▸ **YOUR INSTRUCTIONS**
The range runs from the line containing "This screenshot has width=789, height=473." to the last line of the entries. Restate those lines word for word, without the pictures.

▸ **SUPPLIED DATA**
=====

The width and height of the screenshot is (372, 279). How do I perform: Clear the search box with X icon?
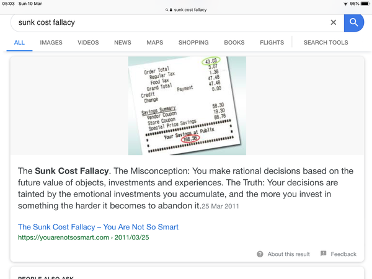pos(334,22)
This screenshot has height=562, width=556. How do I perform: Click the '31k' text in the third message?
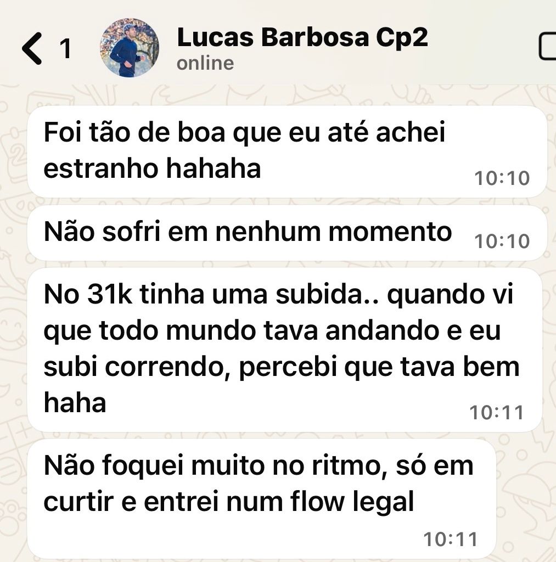[x=110, y=294]
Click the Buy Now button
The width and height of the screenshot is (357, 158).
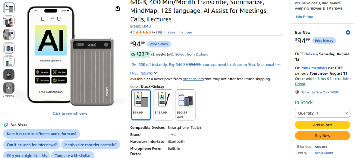[323, 136]
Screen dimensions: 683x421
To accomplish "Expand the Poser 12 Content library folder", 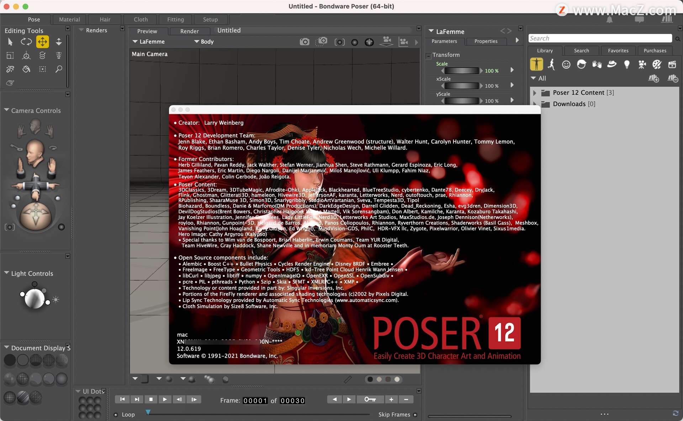I will [x=535, y=92].

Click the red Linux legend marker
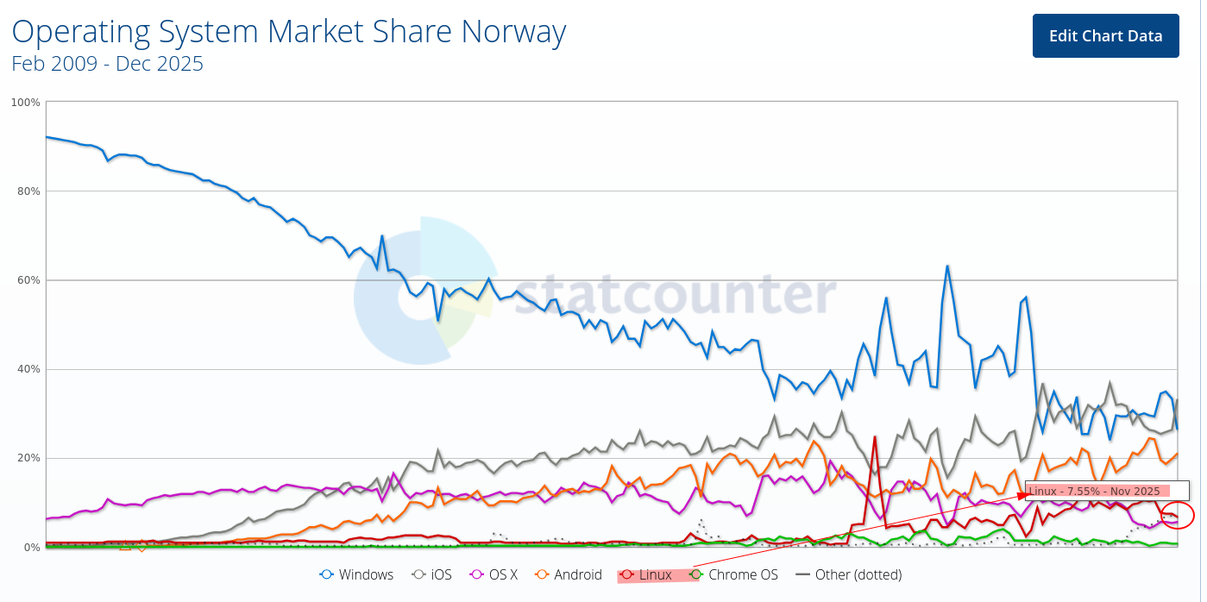pyautogui.click(x=627, y=574)
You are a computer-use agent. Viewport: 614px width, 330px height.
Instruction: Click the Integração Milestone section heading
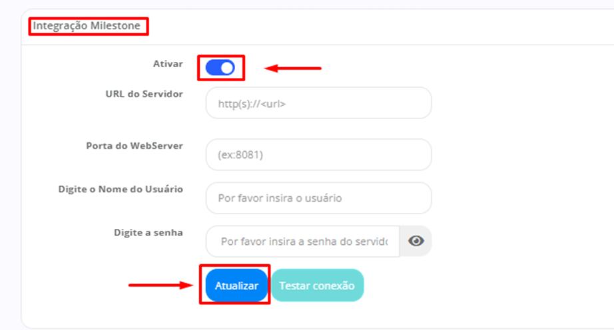87,27
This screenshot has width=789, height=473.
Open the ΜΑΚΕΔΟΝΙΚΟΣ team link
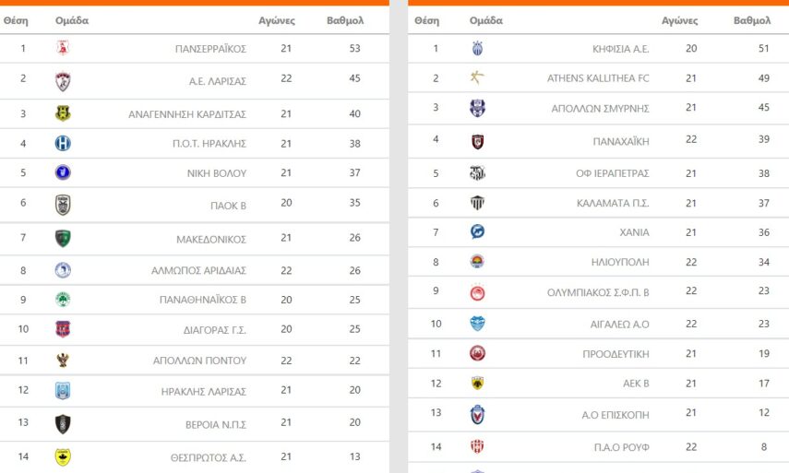coord(211,239)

=====

▸ **ANSWER TO THE EXERCISE**
This screenshot has width=789, height=473.
Open the ΜΑΚΕΔΟΝΙΚΟΣ team link
coord(211,239)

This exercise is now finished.